GIVEN RECORDS Start Marker

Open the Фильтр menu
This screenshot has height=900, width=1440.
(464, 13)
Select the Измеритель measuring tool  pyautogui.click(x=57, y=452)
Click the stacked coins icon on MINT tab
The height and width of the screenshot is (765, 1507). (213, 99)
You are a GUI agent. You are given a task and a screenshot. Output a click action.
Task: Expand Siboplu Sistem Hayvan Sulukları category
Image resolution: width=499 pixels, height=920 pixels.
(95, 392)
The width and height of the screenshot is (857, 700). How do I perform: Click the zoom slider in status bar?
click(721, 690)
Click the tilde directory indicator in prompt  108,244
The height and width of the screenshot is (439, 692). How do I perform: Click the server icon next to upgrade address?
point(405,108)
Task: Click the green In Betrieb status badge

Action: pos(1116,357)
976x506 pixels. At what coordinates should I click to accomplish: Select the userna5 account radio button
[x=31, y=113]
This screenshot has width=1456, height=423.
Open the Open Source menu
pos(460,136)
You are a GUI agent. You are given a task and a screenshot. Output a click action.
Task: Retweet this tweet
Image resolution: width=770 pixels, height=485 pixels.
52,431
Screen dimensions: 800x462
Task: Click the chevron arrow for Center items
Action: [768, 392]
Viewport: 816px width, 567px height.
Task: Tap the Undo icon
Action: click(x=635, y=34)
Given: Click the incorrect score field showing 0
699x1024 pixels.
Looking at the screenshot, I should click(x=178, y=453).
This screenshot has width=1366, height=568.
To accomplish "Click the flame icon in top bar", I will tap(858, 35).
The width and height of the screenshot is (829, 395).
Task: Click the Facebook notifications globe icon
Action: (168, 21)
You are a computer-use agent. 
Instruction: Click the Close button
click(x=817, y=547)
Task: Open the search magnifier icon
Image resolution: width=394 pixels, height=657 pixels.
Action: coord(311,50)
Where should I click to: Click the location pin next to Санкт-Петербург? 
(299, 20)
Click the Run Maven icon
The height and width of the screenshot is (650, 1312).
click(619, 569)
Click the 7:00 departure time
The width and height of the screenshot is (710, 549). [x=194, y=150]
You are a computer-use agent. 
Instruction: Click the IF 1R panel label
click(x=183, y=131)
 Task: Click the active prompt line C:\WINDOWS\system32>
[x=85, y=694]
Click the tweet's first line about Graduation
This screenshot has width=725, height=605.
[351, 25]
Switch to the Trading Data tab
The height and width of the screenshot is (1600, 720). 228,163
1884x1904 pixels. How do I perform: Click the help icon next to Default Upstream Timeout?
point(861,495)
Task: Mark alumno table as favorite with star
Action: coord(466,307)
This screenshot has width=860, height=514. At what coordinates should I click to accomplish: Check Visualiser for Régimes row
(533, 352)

GIVEN RECORDS End Marker

## INSTRUCTIONS FOR THE TASK
The records must be given again in full, exactly as they were written.

## TASK OUTPUT
Open the Фильтр menu
This screenshot has height=900, width=1440.
(464, 13)
Select the Измеритель measuring tool  pyautogui.click(x=57, y=452)
Click the stacked coins icon on MINT tab
The height and width of the screenshot is (765, 1507). (213, 99)
You are a GUI agent. You are given a task and a screenshot. Output a click action.
Task: Expand Siboplu Sistem Hayvan Sulukları category
Image resolution: width=499 pixels, height=920 pixels.
(95, 392)
The width and height of the screenshot is (857, 700). How do I perform: Click the zoom slider in status bar?
click(721, 690)
Click the tilde directory indicator in prompt  108,244
The height and width of the screenshot is (439, 692). How do I perform: Click the server icon next to upgrade address?
point(405,108)
Task: Click the green In Betrieb status badge

Action: pos(1116,357)
976x506 pixels. At what coordinates should I click to accomplish: Select the userna5 account radio button
[x=31, y=113]
This screenshot has width=1456, height=423.
Open the Open Source menu
pos(460,136)
You are a GUI agent. You are given a task and a screenshot. Output a click action.
Task: Retweet this tweet
Image resolution: width=770 pixels, height=485 pixels.
52,431
Screen dimensions: 800x462
Task: Click the chevron arrow for Center items
Action: [768, 392]
Viewport: 816px width, 567px height.
Task: Tap the Undo icon
Action: click(x=635, y=34)
Given: Click the incorrect score field showing 0
699x1024 pixels.
Looking at the screenshot, I should click(x=178, y=453).
This screenshot has width=1366, height=568.
To accomplish "Click the flame icon in top bar", I will tap(858, 35).
The width and height of the screenshot is (829, 395).
Task: Click the Facebook notifications globe icon
Action: (168, 21)
You are a computer-use agent. 
Instruction: Click the Close button
click(x=817, y=547)
Task: Open the search magnifier icon
Image resolution: width=394 pixels, height=657 pixels.
Action: coord(311,50)
Where should I click to: Click the location pin next to Санкт-Петербург? 
(299, 20)
Click the Run Maven icon
The height and width of the screenshot is (650, 1312).
click(619, 569)
Click the 7:00 departure time
The width and height of the screenshot is (710, 549). [x=194, y=150]
You are a computer-use agent. 
Instruction: Click the IF 1R panel label
click(x=183, y=131)
 Task: Click the active prompt line C:\WINDOWS\system32>
[x=85, y=694]
Click the tweet's first line about Graduation
This screenshot has width=725, height=605.
[351, 25]
Switch to the Trading Data tab
The height and width of the screenshot is (1600, 720). 228,163
1884x1904 pixels. How do I perform: Click the help icon next to Default Upstream Timeout?
point(861,495)
Task: Mark alumno table as favorite with star
Action: coord(466,307)
This screenshot has width=860, height=514. At what coordinates should I click to accomplish: Check Visualiser for Régimes row
(533, 352)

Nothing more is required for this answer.